Under the final and interim rules, compliance is required beginning January 1, 2015, for most banking organizations, subject to a transition period for several aspects of the rule, including the new minimum capital ratio requirements, the capital conservation buffer, and the regulatory capital adjustments and deductions. We are still in the process of assessing the impacts of these complex final and interim final rules, however, we believe we will continue to exceed all estimated well-capitalized regulatory requirements on a fully phased-in basis.

Critical Accounting Policies

Our condensed consolidated financial statements are prepared in accordance with GAAP and practices within the banking industry. Application of these principles requires management to make estimates, assumptions, and judgments that affect the amounts reported in our consolidated financial statements and accompanying notes. These estimates, assumptions, and judgments are based on information available as of the date of the financial statements; accordingly, as this information changes, the financial statements could reflect different estimates, assumptions, and judgments. Actual results could differ from those estimates.

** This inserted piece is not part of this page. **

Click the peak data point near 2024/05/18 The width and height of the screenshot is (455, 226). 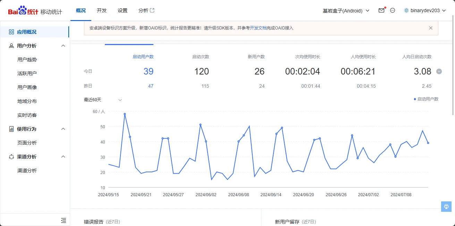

Critical accounting estimates are necessary in the application of certain accounting policies and procedures, and are particularly susceptible to significant change. Critical accounting policies are defined as those that are reflective of significant judgments and uncertainties, and could potentially result in materially different results under different assumptions and conditions. There have been no material changes to our critical accounting policies during the six months ended June 30, 2013. For additional information on our critical accounting policies, please refer to the information contained in Notes A, B and C of the accompanying unaudited condensed consolidated financial statements and Note 1 of the consolidated financial statements included in our 2012 Annual Report on Form 10-K.

Financial Condition and Results of Operations

Comparison of Financial Condition at June 30, 2013 and December 31, 2012

Total assets were $1.2 billion at June 30, 2013, compared to $1.3 billion at December 31, 2012, a decrease of $50.5 million, or 3.97%. Securities available-for-sale decreased $61.1 million, or 28.78%, to $151.3 million at June 30, 2013, from $212.4 million at December 31, 2012. Net unrealized losses on securities available-for-sale were $1.7 million at June 30, 2013, compared to net unrealized gains of $2.0 million at December 31, 2012. During the six months ended June 30, 2013, we sold securities with a total book value of $111.3 million for a net gain on sales of $781 thousand. During the same period, we purchased securities totaling $52.7 million including U.S. Treasury notes, government agency bonds, and a municipal bond. Our net unrealized loss (after tax) on our investment portfolio was $1.0 million at June 30, 2013, compared to an unrealized gain (after tax) of $1.2 million at December 31, 2012. The investments in our investment portfolio that are temporarily impaired as of June 30, 2013, consist of U.S. Treasury notes, mortgage-backed securities issued by U.S. government sponsored enterprises, municipal bonds, other bonds and equity securities. The unrealized losses are primarily attributable to changes in market interest rates and market inefficiencies. Management has determined that the Company has the intent and the ability to hold debt securities until maturity and equity securities until the recovery of cost basis, and therefore, no declines are deemed to be other than temporary.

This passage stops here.